We spray ours with water everyday and make sure its for long enough to stimulate them to drink.

Thats about all I could think to add to whats already been written.


----------



## Angil (Oct 19, 2011)

I love the Boyds Forest Dragon and would love to own one but I am going to wait until I know I have enough experience and knowledge to keep one, thanks for the thread as it helps to study and learn about this amazing animal.

I love the pics too.

Thanks heaps
All the best
Angil


----------



## snakeg56 (Oct 19, 2011)

This is a great thread very well done, I also keep Boyd's but lucky for me I live in North Queensland , mine are kept outside in an well planted aviary, with mist spray system and just a matter of interest mine eat dead food items and also have a liking to small amounts of fruit , lucky for me we have species of moth that naturally lives in the enclosure which the hatchling Boyd's are very partial too, this makes it so much easier. I really do admire your indoor enclosure, a lot of thought and time has gone into it, great to see people have a passion for these amazing rainforest lizards


----------



## ollie (Oct 21, 2011)

Just came home to find my 2 mating on the floor of the enclosure which was a suprise to me . I think they are only 14 months old, looking back at the records. Anyway at least I know I've got a pair. Anyone know how long from mating to egglaying? Female is looking quite bloated now so might be gravid already.

Thanks


----------



## DebsDragons (Dec 23, 2011)

*Mites on Boyd's*

Does anyone know what to use to get rid of mites on Boyd's!


----------



## GeckoJosh (Dec 23, 2011)

knoxie said:


> Does anyone know what to use to get rid of mites on Boyd's!



Are they small red mites? How do you think he got them?


----------



## jasonn (Jan 18, 2012)

Hey Southside, I was wondering how you created your trees, they look great. 

thank you.

regards jason.


----------



## LizardChick (Feb 14, 2012)

View attachment 238447
View attachment 238448



My Boyd Forest Dragon Bruno.
Age: 10 Months old (Currently 34.5cms)
Enclosure: XLarge Exoterra Terrium, 90x45x90 
Lighting- UV 5.0
Temperature- 23-28 C
Accessories- Xlarge Exoterra waterfall, Exoterra Vines, Exoterra plants, Trees etc, Large water dish, Food dish
Substrate- Reptile Coco pete
Heat mat- Used in winter if temperatures drop
Food- Mealworms, Crickets, Woodies
Dusting- Calcium dust with every feed, Vitamin dust once a month
Gauges- Heat and humidity gauge

I let him catch all his food in his tank besides crickets as they drown themselves straight away so I hand feed him them, which he doesn't mind.

I mist his cage several times a day too keep the humidity up. 

He doesn't mind be handled, when I let him out he just crawls onto my curtain and chills there.

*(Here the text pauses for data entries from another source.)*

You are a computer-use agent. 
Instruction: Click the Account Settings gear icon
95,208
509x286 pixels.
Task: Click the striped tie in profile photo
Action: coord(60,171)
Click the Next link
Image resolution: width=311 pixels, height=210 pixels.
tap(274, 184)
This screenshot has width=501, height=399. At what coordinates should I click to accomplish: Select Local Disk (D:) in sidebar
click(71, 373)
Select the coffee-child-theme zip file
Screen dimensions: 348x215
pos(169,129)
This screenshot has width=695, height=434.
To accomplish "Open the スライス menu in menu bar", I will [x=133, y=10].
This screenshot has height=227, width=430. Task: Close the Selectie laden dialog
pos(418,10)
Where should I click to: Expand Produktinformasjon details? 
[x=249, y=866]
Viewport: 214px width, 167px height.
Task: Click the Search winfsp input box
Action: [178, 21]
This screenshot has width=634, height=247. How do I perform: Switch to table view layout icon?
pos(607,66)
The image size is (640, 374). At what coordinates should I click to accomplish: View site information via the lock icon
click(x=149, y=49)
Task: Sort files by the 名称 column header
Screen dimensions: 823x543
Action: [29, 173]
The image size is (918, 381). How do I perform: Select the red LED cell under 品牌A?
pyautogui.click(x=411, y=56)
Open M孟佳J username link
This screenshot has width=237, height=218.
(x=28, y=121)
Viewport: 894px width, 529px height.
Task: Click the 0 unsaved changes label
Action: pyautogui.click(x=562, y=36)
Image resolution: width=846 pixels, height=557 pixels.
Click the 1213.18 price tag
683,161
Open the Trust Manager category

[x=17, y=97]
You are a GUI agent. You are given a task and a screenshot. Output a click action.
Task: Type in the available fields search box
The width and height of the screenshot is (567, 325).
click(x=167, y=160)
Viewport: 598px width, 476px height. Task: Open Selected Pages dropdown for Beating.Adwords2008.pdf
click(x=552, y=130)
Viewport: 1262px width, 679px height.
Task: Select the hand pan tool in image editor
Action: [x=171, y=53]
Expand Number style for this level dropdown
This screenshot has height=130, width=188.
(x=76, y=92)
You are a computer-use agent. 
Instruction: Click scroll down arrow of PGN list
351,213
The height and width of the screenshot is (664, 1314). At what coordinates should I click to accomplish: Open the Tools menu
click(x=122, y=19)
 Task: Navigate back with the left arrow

I was wondering if someone could answer some of my questions...
1. Am I looking after him properly? He seams healthy and energetic
2. Is it okay that he lives by himself? The breeder I bought him off said its fine I just have one, but I always see people with more then 1
3. Is his enclosure big enough? 

Thanks 

P.S I will be entering him into this years Easter Show Competition 

I also think my Boyd would eat fruits, but which ones could I try and get him to taste?


----------



## Grunter023 (Feb 28, 2012)

Pics of my new display tank which will be housing 3 boyds tomorrow as they have outgrown their current tank. This one has an in built waterfall in the background and is roughly 1220h x 1220L x 700w in mm.


----------



## Grunter023 (Apr 9, 2012)

Few pics. Male on the left.


----------



## Erebos (Apr 9, 2012)

Grunter023 said:


> Few pics. Male on the left.



Haha u know where they came from the second picture bottom Boyd is a ripper such a nice green. 


Cheers Brenton


----------



## Grunter023 (Apr 9, 2012)

Yes there is a vast difference in the 2 females I recently got. I originally got the male/female pair and only recently got the 2 extra females from a different source. So the bottom boyd and a smaller one I have seperated due to being smaller in size are more green and have a different shape round the head and spikes at the top (makes it easier to tell my pair and then my other 2 females apart which is handy!)


----------



## Leasdraco (Apr 9, 2012)

I've worked with these guys before,but never kept them as pets.hopefully I will get the chance.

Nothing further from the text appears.